Records provided Start Marker

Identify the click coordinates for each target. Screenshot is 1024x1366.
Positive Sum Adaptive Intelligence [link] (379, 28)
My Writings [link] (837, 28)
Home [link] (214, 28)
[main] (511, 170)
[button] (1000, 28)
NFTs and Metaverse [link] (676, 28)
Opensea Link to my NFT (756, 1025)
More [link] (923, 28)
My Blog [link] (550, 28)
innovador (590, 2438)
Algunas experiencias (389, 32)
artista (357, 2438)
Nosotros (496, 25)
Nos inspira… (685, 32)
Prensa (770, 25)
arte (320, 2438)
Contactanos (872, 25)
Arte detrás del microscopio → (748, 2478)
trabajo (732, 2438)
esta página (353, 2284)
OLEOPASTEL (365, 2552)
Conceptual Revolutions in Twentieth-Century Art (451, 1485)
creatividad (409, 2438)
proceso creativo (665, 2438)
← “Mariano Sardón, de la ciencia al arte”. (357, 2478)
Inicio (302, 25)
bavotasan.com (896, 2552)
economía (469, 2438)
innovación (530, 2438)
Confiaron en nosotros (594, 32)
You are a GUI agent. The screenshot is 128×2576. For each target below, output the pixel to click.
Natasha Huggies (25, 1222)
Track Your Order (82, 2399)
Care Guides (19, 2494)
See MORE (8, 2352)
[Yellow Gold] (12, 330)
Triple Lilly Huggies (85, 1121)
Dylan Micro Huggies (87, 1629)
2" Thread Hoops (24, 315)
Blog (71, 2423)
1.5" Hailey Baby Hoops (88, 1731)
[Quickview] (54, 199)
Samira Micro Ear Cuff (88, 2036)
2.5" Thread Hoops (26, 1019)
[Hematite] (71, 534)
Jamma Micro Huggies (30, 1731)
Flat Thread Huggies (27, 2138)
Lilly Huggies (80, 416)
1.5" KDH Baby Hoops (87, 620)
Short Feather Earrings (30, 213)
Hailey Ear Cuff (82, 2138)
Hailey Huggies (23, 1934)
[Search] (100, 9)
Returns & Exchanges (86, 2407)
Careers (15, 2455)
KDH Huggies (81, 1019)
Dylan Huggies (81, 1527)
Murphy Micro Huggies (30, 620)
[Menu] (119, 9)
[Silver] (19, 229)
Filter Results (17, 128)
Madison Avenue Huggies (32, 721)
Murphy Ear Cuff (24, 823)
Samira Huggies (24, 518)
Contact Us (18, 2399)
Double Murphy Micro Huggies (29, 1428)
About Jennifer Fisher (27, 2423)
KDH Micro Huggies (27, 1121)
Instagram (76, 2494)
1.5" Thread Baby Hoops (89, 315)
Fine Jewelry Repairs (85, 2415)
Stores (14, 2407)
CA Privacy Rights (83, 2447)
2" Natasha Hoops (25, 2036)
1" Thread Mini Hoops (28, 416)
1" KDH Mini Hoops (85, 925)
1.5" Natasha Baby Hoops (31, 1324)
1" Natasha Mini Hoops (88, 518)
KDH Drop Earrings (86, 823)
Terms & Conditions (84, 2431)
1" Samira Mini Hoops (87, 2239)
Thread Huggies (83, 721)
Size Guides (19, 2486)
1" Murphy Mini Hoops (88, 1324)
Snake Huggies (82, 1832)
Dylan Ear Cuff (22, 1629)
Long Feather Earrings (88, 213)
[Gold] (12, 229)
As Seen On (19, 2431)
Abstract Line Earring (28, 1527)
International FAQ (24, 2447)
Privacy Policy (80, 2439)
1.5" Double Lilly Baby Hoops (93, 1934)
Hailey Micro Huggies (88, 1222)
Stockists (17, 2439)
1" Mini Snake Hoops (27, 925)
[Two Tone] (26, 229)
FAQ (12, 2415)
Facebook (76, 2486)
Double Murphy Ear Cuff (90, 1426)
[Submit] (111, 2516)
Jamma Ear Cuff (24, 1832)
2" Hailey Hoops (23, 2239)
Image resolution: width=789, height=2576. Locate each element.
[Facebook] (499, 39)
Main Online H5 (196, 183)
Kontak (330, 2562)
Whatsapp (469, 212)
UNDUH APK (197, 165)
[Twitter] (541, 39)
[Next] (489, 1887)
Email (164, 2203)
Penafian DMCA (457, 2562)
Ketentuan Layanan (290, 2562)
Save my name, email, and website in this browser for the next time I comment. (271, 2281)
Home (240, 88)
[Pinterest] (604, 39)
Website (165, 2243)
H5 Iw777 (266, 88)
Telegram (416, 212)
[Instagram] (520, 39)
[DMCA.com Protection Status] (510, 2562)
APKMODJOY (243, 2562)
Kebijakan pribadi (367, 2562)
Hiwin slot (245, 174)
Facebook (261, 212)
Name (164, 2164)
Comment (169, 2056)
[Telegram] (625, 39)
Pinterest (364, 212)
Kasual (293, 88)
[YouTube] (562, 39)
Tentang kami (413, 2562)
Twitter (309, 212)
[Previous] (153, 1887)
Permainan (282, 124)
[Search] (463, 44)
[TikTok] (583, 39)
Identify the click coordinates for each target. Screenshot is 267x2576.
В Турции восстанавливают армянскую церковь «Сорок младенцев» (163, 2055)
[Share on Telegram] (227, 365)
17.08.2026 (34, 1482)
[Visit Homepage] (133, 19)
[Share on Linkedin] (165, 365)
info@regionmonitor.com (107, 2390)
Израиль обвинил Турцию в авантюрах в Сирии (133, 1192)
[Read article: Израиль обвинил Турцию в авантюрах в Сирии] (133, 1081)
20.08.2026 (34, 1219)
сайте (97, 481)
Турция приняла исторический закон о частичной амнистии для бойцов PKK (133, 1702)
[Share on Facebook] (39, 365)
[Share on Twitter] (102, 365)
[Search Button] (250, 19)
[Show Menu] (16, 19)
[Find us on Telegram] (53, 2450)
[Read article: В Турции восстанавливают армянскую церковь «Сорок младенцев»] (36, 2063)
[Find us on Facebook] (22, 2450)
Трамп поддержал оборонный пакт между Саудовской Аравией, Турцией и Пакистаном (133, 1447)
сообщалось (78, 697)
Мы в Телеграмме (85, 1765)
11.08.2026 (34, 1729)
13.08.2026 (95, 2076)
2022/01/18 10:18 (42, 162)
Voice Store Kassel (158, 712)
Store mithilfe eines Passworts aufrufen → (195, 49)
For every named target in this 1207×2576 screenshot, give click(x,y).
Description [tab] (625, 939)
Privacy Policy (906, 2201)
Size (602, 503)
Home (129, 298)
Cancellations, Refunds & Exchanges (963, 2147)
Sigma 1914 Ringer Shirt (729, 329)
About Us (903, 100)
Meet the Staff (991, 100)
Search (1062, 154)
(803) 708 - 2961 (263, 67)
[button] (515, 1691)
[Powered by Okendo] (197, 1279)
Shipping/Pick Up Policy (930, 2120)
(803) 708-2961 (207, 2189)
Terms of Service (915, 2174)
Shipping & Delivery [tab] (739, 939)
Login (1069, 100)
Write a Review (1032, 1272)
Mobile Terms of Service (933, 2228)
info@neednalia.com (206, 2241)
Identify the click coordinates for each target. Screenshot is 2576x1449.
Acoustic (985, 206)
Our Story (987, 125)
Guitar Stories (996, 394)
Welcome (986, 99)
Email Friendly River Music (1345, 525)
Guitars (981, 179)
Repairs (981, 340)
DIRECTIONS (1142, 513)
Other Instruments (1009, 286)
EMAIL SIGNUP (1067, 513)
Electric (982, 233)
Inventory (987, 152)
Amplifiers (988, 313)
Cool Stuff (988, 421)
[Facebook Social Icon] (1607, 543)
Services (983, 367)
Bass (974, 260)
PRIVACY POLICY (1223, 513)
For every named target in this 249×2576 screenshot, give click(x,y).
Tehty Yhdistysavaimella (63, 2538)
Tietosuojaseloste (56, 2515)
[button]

Records provided End Marker

**What needs to be done**
Where does the word "авантюрах" occur in the records? Return every line that holds it.

**Result for this exercise**
Израиль обвинил Турцию в авантюрах в Сирии (133, 1192)
[Read article: Израиль обвинил Турцию в авантюрах в Сирии] (133, 1081)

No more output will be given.